| Exercise data |
__________

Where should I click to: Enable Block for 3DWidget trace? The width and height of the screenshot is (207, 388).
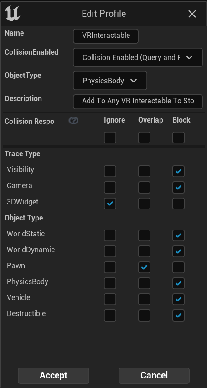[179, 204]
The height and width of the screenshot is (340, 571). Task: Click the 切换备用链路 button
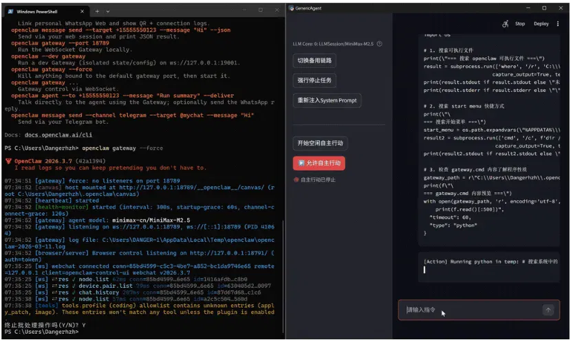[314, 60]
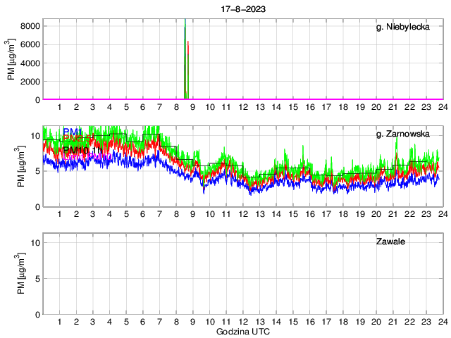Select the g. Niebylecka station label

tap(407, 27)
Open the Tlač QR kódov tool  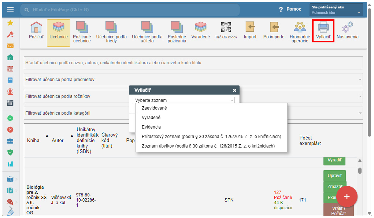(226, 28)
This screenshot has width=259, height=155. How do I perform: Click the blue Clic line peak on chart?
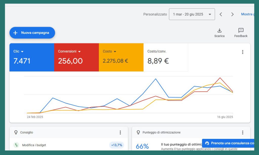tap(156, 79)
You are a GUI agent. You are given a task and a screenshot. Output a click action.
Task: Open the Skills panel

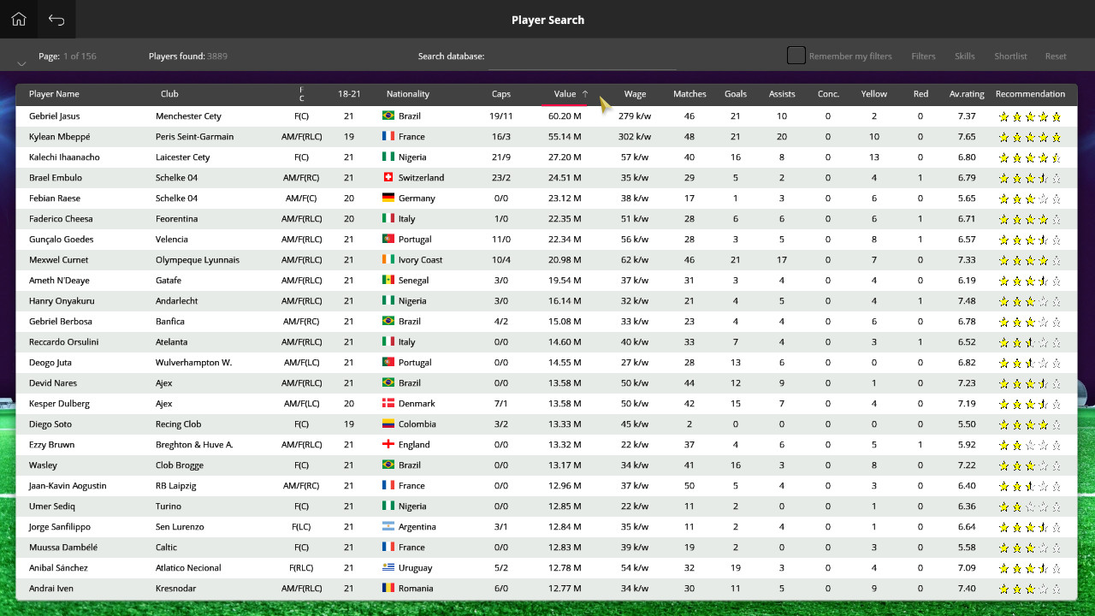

__________

| Directions |
A picture must not appear in the copy. Transcribe exactly the lines from the one with "This screenshot has" through the final line of the entries, both included, and no more.

| Response below |
This screenshot has width=259, height=155. How do I perform: Click the blue Clic line peak on chart?
tap(156, 79)
You are a GUI agent. You are given a task and a screenshot. Output a click action.
Task: Open the Skills panel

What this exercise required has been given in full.